Searching for addresses

A common requirement for customers using the AddressBase products is to search for properties using full or partial addresses. Address searches may return a large number of addresses, a short list of possibilities, a single match or no results, depending on the search criteria.

There are many methods of implementing an address search, from free text queries through to structured address component searches. This section will step through two such approaches that may be used when working with AddressBase Premium products: free text search and structured component search.

These methods are not intended as recommendations; they are simply examples of how to get maximum value out of the products when implementing an address search function.

One type of search implementation involves a single ‘search engine’ style text box, into which a user can type all or some of an address.
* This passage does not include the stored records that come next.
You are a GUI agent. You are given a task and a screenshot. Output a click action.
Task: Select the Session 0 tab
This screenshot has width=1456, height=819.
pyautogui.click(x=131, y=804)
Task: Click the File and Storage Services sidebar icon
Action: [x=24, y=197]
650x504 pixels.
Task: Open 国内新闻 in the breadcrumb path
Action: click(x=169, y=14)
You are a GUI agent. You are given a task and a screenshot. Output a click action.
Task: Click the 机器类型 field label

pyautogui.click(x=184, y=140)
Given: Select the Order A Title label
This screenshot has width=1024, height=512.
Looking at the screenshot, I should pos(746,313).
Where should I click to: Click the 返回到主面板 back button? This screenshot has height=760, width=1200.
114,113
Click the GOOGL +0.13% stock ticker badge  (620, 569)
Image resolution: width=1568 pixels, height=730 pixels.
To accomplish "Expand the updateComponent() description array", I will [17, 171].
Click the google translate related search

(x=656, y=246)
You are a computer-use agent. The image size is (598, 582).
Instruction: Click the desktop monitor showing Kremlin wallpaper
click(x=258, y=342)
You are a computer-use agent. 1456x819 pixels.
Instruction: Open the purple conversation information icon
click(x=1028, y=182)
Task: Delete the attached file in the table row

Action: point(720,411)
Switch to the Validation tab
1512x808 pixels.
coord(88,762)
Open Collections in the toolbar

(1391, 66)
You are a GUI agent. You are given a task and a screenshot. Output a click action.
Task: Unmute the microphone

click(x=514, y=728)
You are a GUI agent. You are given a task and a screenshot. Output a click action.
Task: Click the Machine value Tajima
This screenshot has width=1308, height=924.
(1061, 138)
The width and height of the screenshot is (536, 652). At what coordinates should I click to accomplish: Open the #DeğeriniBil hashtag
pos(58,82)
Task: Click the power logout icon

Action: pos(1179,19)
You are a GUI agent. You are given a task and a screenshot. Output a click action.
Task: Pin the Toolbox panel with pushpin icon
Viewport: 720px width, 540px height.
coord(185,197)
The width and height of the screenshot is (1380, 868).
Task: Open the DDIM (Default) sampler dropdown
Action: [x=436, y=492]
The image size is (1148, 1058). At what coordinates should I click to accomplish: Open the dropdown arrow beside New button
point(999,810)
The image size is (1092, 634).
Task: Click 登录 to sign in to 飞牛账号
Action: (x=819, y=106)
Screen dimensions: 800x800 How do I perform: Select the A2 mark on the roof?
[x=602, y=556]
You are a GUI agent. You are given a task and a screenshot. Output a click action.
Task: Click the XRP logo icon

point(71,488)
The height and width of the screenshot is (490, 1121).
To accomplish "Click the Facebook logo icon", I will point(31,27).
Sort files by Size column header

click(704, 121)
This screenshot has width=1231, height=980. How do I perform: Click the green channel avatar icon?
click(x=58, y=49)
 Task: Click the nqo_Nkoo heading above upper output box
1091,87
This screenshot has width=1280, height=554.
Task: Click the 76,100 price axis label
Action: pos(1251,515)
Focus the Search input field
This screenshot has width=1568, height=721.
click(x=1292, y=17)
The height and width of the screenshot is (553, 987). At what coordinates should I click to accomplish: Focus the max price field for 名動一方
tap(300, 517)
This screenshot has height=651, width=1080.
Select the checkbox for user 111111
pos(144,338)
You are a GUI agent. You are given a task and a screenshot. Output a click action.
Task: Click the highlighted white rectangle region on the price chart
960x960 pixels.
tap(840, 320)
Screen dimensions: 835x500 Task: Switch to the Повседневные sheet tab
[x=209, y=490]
For example:

Find address
Results

CLOVER AVENUE, SW99 9ZZ

1, Clover Avenue, Fieldtown, Addressville, SW99 9ZZ

2, Clover Avenue, Fieldtown, Addressville, SW99 9ZZ

3, Clover Avenue, Fieldtown, Addressville, SW99 9ZZ

4, Clover Avenue, Fieldtown, Addressville, SW99 9ZZ

5, Clover Avenue, Fieldtown, Addressville, SW99 9ZZ

6, Clover Avenue, Fieldtown, Addressville, SW99 9ZZ

7, Clover Avenue, Fieldtown, Addressville, SW99 9ZZ

In this scenario, the user can choose to type anything in Find address, which may be just one component of an address (for example, a postcode, street name or building name), several parts of an address (for example, street name + town name, house name + postcode, etc.) or even (rarely) a complete address.

There may or may not be commas between search items, or they may have been entered with or without capitalised letters, etc. In short, with this search method, there is no structure to the user input and the search methodology must be designed with this in mind.

The other common type of implementation for address searches involves entering search criteria in a structured way (for example, with a different text box for each major address component).

An example of a structured address component search.
An example of a structured address component search.
Results

Rose Cottage, Main Street, Fieldtown, Addressville, SW99 9ZZ

Rose Cottage, Main Street, Ashford, AS45 9PP

Rose Cottage, Main Street, Buxtew, Monley, MO88 4TY

And so on...

This method guides the user to enter known components of an address and also creates a predictable user input structure around which to build a search function. While generally simpler to use and implement, it can be less user-friendly, particularly in cases where it is not obvious which box to type an address component into; for example, is Richmond Terrace a building name or a street?

The following sub-sections suggest how to implement the two search methods described above. Both methods should be used alongside the instructions on formatting single address labels given in Section 11.

Understanding the different addresses available

As described in Creating a single-line or multi-line address above, at a high level, the AddressBase Premium products provide two different types of address: the Delivery Point Address and the Geographic Address. However, for some Geographic Addresses, an alternative, provisional or historical variant of the approved record may also be provided as well as the approved address (all sharing the same UPRN).

The table below outlines what these addresses are and how to access them in the products. It provides a breakdown of the location and definition of Delivery Point addresses and the four categories of Geographic Addresses available in AddressBase Premium products.

Address type
What is it?
Where is it?

Delivery Point Address

The postal address as assigned to the property by Royal Mail (and widely used by the public).

Delivery Point Address table.

Approved Geographic Address

The legal / approved address as assigned by the local naming and numbering authority.

LPI table with Logical Status = 1, joined to Street Descriptor, Organisation and BLPU tables.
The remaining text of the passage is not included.